When the bath sat empty, one wound up the hose while the other dragged the bath out the door. He returned and picked up the clock.

  “Lights out soon,” he intoned before locking her up for the night.

  Cara gazed up at the two overhead bulbs in their steel cages. Who controlled these? And from where?

  She sat on the bed and bounced the ball while she catalogued all she learned about her prison. The constant motion of throw and catch stopped her from plunging into the abyss. The yawning darkness waited to suck her in the moment she dropped her guard.

  The lights flickered, once, twice, and the third time they remained off. Night time is not really dark, there is always a stray beam of moonlight or the distant stars to give some small measure of silvery illumination. When the lights go off in a stone bunker, the dark is breath stealing.
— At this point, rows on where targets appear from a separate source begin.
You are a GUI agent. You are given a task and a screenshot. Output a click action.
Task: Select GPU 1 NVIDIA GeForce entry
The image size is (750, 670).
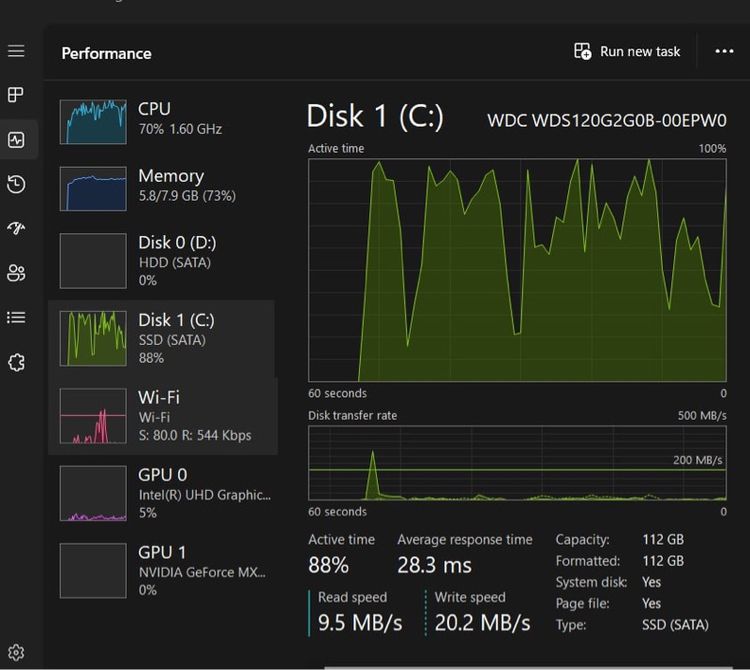[x=161, y=570]
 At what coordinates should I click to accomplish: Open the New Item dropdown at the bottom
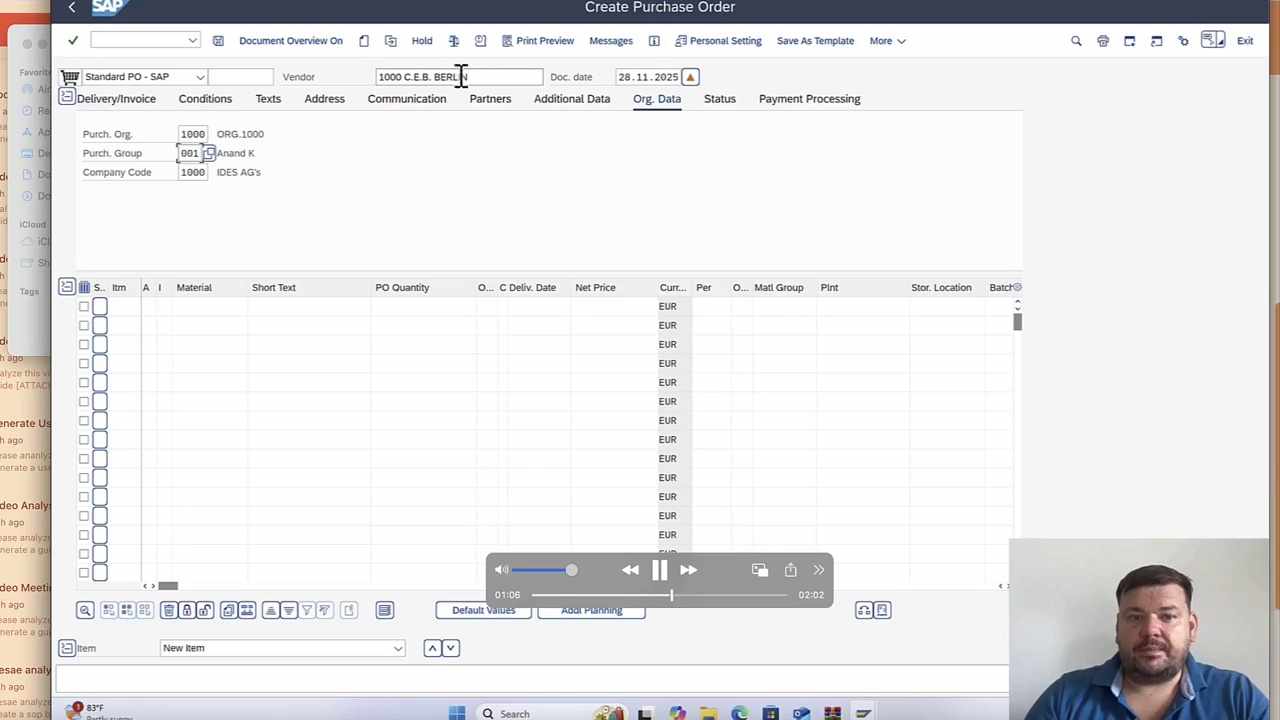(x=397, y=648)
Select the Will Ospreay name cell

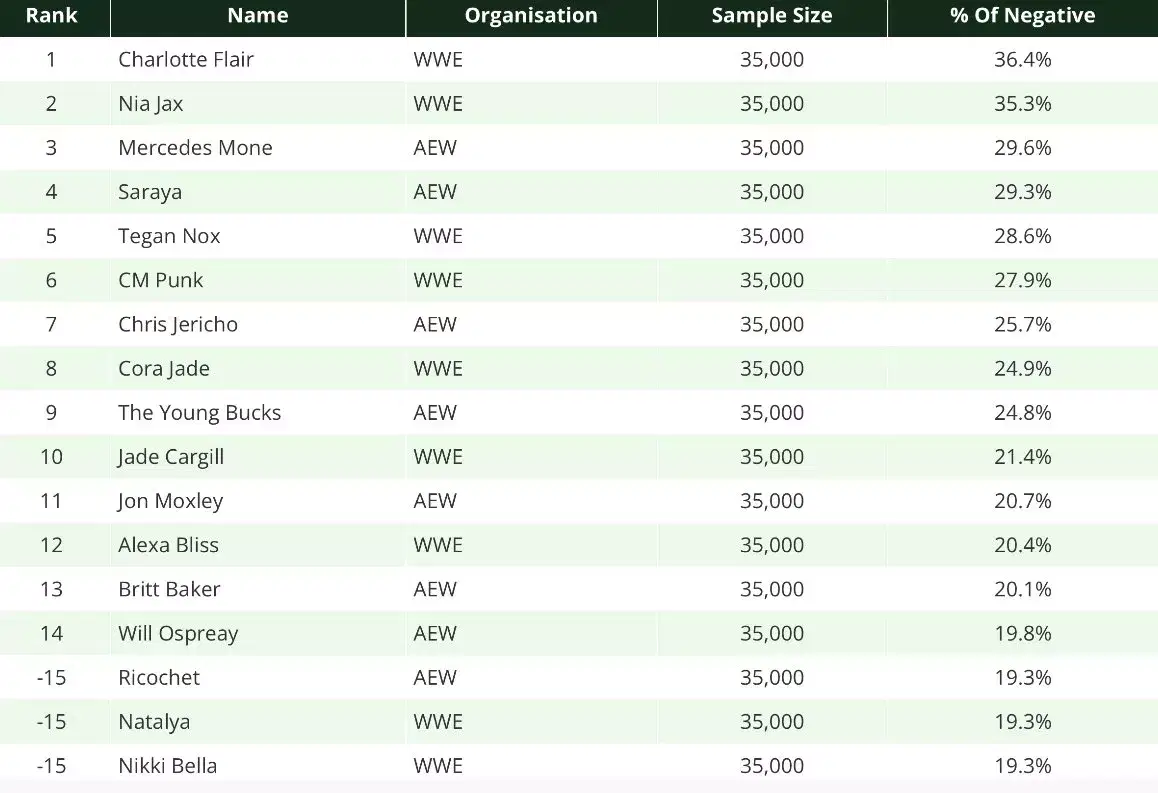pos(178,634)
  The blackness swallowed everything. The furniture vanished. She had no idea where her ball ended up and couldn’t even see her hands to collect it. She pressed into the corner just to feel the hard stone at her back, to reassure herself she wasn’t suspended in a void.

  Not a scrap of light. No sound except her ragged breathing. No escape. No hope.
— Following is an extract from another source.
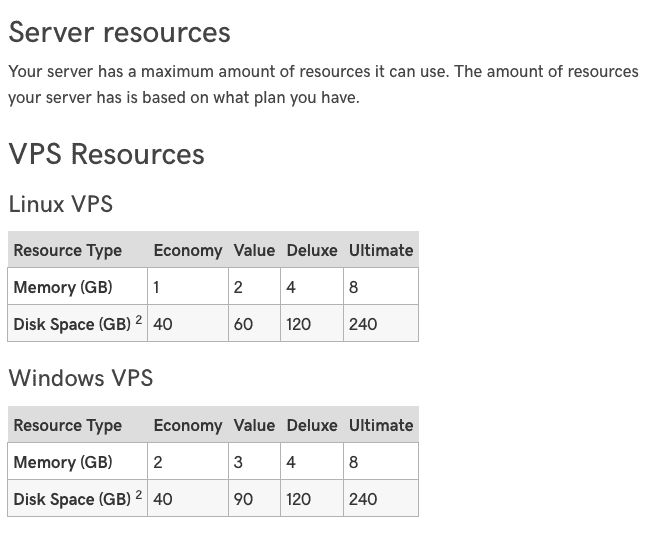Select Linux table Ultimate column header
The image size is (650, 533).
point(381,250)
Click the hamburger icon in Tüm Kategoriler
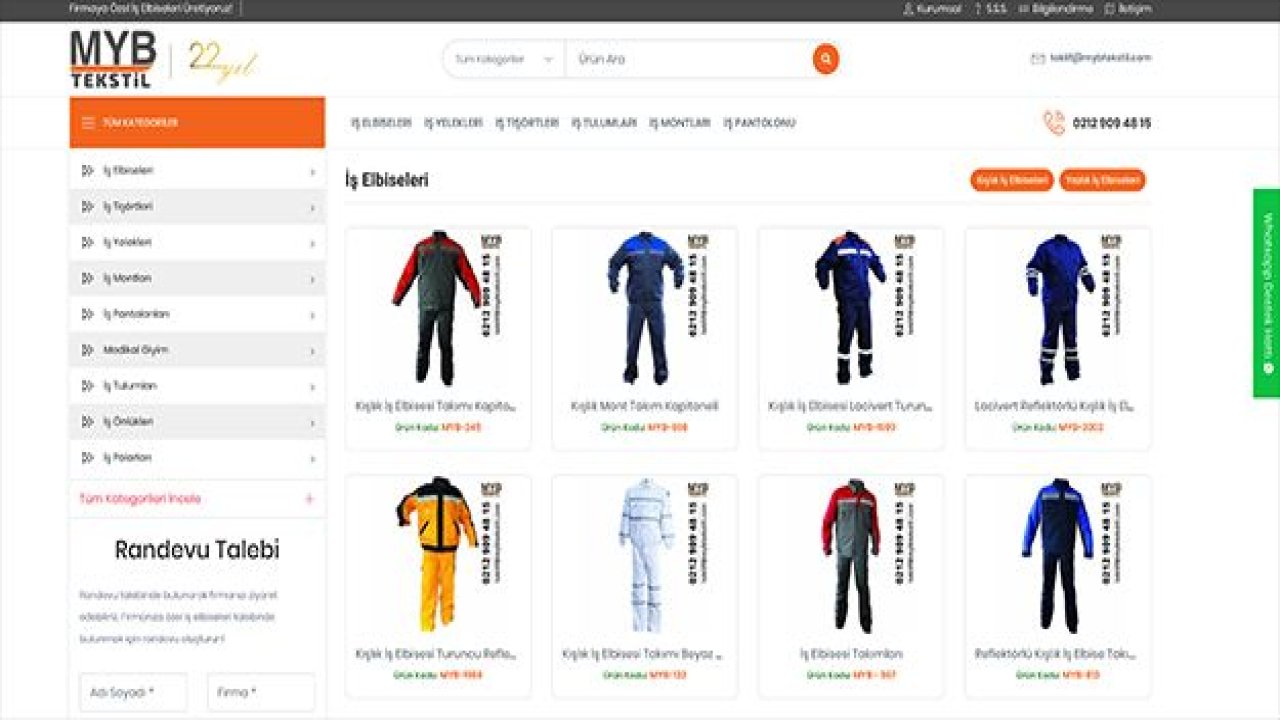 (88, 123)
  She didn’t have to fear sleep and her recurring nightmare. It had found her while she was still awake. The abyss grew arms and reached for her. In the shadows, the demons waited. She curled into herself and bit her knuckles.

  “This isn’t me,” she muttered, hugging her knees tighter. She was a survivor, a fighter. She would either escape, or Nate would find her. She held hope in her heart, no matter what the dark whispered.

  “This isn’t me, it’s Mary Tudor’s sorrow twisting my fear.” She rocked back and forth. “This isn’t me.”

  Something scuttled in a corner. The beat of her heart became the pound of a footstep. She didn’t know if her terrified mind conjured up the creature that wrapped skeletal fingers around her ankle or if it really existed. In the void, she had no way of telling nightmare from reality. The grip tugged, trying to drag her off the bed.

  Blindly, she sought the iron bedstead and wrapped her hands around the metal, to hold her position. There was only one thing she could do as the creature tugged her backward.

  Scream.

  ate’s study became the war room. The expensive wallpaper disappeared under pinned up maps of the Thames and greater area. Each day, Nan ticked off the squares they had searched in green. Areas where they dug through the ice were marked in blue and a list detailed what they retrieved. Everything was cross-referenced by a number and colour. The Southwark house was ringed in bright red. Within its solid walls lay answers, he just had to crack it open and expose them.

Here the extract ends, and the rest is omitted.